* _Material for the task_
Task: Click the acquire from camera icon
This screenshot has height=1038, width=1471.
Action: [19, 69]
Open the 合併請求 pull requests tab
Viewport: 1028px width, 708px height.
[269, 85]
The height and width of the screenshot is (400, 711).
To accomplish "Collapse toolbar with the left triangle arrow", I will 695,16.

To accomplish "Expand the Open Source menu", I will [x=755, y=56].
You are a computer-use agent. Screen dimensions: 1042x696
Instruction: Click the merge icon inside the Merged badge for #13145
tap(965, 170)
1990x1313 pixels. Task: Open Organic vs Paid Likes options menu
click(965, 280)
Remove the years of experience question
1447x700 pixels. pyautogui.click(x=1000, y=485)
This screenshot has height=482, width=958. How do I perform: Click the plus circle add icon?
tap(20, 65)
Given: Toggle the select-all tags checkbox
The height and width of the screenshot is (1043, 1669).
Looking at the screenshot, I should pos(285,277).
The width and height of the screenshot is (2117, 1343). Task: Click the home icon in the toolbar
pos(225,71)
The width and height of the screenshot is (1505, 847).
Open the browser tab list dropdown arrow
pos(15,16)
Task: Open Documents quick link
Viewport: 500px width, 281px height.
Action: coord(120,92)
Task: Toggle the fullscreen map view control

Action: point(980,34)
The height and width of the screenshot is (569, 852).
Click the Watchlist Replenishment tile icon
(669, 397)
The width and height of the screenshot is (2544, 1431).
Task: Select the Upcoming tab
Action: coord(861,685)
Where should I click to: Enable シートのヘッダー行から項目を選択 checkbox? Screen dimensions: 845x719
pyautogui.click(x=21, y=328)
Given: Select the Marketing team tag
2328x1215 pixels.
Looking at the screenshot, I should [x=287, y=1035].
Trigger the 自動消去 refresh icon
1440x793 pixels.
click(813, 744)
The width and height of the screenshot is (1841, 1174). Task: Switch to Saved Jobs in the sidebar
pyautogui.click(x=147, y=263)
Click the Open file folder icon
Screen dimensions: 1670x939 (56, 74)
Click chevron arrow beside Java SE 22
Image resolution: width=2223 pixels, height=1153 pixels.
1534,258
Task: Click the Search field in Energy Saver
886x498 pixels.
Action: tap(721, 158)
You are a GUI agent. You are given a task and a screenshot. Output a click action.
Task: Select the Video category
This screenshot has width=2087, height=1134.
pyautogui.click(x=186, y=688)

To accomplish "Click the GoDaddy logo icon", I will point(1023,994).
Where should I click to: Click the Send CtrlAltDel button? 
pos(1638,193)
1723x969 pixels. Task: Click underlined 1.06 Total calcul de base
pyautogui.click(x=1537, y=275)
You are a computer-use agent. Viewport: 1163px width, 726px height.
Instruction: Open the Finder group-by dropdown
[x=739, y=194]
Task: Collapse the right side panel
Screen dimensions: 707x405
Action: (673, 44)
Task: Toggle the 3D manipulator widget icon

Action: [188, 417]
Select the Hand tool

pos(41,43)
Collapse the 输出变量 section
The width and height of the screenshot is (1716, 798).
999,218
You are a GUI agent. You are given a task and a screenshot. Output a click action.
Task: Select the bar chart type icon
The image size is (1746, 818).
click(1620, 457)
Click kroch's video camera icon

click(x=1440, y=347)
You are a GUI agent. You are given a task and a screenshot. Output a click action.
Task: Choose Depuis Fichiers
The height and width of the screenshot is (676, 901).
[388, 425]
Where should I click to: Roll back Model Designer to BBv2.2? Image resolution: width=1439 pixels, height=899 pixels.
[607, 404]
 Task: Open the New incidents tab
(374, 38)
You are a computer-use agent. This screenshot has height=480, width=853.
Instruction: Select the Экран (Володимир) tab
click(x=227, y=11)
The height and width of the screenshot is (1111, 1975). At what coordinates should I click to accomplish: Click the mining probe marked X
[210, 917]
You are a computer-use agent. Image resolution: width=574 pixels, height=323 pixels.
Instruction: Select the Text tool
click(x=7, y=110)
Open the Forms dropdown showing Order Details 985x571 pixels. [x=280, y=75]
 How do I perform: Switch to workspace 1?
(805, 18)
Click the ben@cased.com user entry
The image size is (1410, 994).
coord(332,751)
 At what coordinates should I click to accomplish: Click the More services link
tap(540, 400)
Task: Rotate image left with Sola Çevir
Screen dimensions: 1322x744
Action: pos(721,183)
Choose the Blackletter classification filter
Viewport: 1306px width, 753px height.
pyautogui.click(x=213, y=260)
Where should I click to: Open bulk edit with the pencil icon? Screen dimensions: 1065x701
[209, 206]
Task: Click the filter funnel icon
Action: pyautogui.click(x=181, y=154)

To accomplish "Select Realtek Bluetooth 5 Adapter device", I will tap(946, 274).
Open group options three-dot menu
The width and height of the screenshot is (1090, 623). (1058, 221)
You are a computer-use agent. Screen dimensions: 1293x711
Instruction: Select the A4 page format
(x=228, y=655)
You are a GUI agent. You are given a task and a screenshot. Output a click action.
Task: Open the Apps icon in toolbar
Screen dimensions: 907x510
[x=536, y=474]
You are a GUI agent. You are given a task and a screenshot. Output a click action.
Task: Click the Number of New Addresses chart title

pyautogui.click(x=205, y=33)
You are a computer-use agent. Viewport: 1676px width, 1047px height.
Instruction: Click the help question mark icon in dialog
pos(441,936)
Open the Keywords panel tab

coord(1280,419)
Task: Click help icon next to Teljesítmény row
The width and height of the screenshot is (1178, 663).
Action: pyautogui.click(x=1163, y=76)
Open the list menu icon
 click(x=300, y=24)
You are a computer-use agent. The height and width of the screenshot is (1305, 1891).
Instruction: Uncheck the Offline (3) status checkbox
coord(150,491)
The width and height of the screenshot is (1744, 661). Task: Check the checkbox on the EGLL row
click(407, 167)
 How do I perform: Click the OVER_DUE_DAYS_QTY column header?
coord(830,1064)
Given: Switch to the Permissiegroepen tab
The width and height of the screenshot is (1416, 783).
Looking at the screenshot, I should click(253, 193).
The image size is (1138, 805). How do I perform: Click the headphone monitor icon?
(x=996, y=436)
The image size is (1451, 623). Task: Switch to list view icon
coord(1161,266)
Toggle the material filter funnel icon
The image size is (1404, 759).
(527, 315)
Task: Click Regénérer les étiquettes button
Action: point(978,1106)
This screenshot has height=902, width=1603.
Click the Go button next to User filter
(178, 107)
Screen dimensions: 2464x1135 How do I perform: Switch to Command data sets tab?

* _About this exercise_
Repeat every line exactly, starting with the first line of the entries, and stop once the line containing "Given: Toggle the select-all tags checkbox" has been given.

* _Your solution_
Task: Click the acquire from camera icon
This screenshot has height=1038, width=1471.
Action: [19, 69]
Open the 合併請求 pull requests tab
Viewport: 1028px width, 708px height.
[269, 85]
The height and width of the screenshot is (400, 711).
To accomplish "Collapse toolbar with the left triangle arrow", I will 695,16.

To accomplish "Expand the Open Source menu", I will [x=755, y=56].
You are a computer-use agent. Screen dimensions: 1042x696
Instruction: Click the merge icon inside the Merged badge for #13145
tap(965, 170)
1990x1313 pixels. Task: Open Organic vs Paid Likes options menu
click(965, 280)
Remove the years of experience question
1447x700 pixels. pyautogui.click(x=1000, y=485)
This screenshot has height=482, width=958. How do I perform: Click the plus circle add icon?
tap(20, 65)
Given: Toggle the select-all tags checkbox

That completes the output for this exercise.